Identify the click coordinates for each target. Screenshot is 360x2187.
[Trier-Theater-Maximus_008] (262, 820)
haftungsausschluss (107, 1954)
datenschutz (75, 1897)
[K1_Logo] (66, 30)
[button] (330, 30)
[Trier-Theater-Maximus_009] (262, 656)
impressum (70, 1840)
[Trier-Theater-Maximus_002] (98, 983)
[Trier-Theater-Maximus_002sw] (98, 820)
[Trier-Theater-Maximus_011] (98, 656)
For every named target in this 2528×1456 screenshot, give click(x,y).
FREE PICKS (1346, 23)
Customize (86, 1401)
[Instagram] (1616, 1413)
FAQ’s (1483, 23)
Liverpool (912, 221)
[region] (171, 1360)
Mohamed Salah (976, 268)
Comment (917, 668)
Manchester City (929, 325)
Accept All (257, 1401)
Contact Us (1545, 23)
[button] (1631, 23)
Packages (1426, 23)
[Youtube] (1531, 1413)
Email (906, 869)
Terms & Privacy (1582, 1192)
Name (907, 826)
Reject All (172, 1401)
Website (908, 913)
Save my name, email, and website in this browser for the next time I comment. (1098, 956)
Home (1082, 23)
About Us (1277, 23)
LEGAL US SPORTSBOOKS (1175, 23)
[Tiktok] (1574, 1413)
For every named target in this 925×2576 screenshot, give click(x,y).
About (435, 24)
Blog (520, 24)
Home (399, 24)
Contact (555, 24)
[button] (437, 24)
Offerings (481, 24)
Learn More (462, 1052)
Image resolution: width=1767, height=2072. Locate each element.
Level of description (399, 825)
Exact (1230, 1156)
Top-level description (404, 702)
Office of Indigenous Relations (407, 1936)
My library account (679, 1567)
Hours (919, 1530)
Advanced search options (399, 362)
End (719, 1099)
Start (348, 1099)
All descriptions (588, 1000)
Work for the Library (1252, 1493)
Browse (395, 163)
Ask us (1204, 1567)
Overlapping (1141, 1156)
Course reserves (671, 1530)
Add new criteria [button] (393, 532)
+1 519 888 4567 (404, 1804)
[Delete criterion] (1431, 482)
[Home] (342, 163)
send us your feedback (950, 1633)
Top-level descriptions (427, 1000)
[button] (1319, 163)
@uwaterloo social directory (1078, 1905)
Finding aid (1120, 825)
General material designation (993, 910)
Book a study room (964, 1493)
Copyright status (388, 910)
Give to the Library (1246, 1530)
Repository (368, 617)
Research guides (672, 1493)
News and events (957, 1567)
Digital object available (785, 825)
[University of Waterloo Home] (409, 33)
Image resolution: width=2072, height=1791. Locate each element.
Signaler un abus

▬▬▬▬▬▬▬▬▬▬

__What you are asked to do__. Which of the lines above include the word "target"? List those lines.

__Response area__.
Identify the click coordinates for each target. Screenshot is 360x2187.
For every named target in this 2528×1456 screenshot, give click(x,y).
For every named target in this 925×2576 screenshot, give click(x,y).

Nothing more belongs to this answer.